Per le luci si è scelta la tecnologia
led rgb che ha la particolarità di offrire colori particolarmente belli e una variante di ben 16 milioni di sfumature. Il tutto è gestito dalla consol whole hog 3, la stessa usata per lo spettacolo inaugurale delle scorse olimpiadi.
I video, che ritraggono momenti della vita di bordo e paesaggi, sono proiettati sulle due vetrine esterne, grazie ad uno schermo trasparente che si attacca al vetro e sul video wall, composto da quattro schermi al plasma che alternano anche immagini registrate in tempo reale dalle webcam delle diverse navi Costa sparse per il mondo.
«Uno degli angoli più particolari è quello del dondolo: quando siamo in quella zona si creano effetti luminosi, sonori e olfattivi particolari, e si attiva un gioco d'acqua. All'interno della scultura centrale a forma di spirale,
la Spirula, si sente invece il rumore del mare: una registrazione vera, realizzata su una delle nostra navi», spiega Paolo, «nell'angolo dello specchio cadono petali di rose e compare una poesia proiettata da uno schermo verticale, al plasma: basta passarci davanti e il meccanismo si attiva», spiega Paolo.

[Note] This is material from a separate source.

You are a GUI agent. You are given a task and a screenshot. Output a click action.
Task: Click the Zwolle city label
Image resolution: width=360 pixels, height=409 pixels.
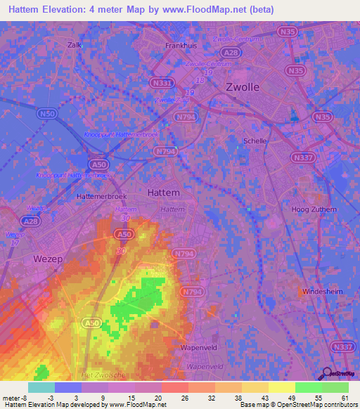click(x=243, y=87)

Una "sorpresa tecnologica" dopo l'altra, insomma: molte macchine sono state create appositamente e tutto è programmato per orario e accade in automatico; tuttavia, gli operatori possono intervenire in remoto, in qualsiasi momento, da qualsiasi parte del mondo. Il funzionamento è molto intuitivo, quando serve, chiunque lo può gestire con facilità, attraverso semplici comandi.
«Il cuore del
C dream è l'impianto AMX, un sistema di controllo integrato che dialoga con tutte le macchine e le coordina tra loro: è stato programmato da
Cristiano Romani, forse il programmatore numero uno in Europa, noi lo chiamiamo "l'uomo che scrive i codici col cuore", per rendere l'idea della passione che mette nel suo lavoro », continua Paolo.

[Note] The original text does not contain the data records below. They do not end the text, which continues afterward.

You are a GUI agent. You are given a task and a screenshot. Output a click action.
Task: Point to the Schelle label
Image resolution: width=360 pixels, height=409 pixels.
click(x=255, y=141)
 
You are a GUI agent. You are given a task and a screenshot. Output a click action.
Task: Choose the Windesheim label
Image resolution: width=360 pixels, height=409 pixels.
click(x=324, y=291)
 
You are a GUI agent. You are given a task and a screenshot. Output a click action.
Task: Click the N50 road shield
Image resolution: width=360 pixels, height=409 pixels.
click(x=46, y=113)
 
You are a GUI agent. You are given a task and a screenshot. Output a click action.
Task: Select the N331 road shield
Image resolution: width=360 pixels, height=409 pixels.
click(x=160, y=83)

E per concludere, un bel viaggetto in relax con il film stereoscopico in 3D con tanto di caschetto integrale. È la prima volta che in Italia viene usata, nel campo dell'intrattenimento, una tecnologia con questa risoluzione: la qualità del video è straordinaria perché offre immagini piene, ovvero non compresse, su entrambi gli occhi. Semisdraiati sulle poltrone è anche possibile navigare in internet ad alta velocità.

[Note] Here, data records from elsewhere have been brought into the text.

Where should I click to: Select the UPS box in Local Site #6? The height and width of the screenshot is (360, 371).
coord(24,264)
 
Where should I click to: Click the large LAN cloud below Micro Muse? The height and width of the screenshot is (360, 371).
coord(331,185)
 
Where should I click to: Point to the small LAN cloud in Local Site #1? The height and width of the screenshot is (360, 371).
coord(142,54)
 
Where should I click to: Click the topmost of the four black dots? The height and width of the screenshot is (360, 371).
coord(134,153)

Tutta la parte tecnologica è costata uno sproposito. Ci domandiamo: perché investire in macchinari tanto sofisticati? «Per avere il primato, per proporre qualcosa di veramente innovativo e poi per le enormi potenzialità che offre questo sistema, per la sua grande apertura e flessibilità che lo rende adattabile a tutte le situazioni», conclude Paolo.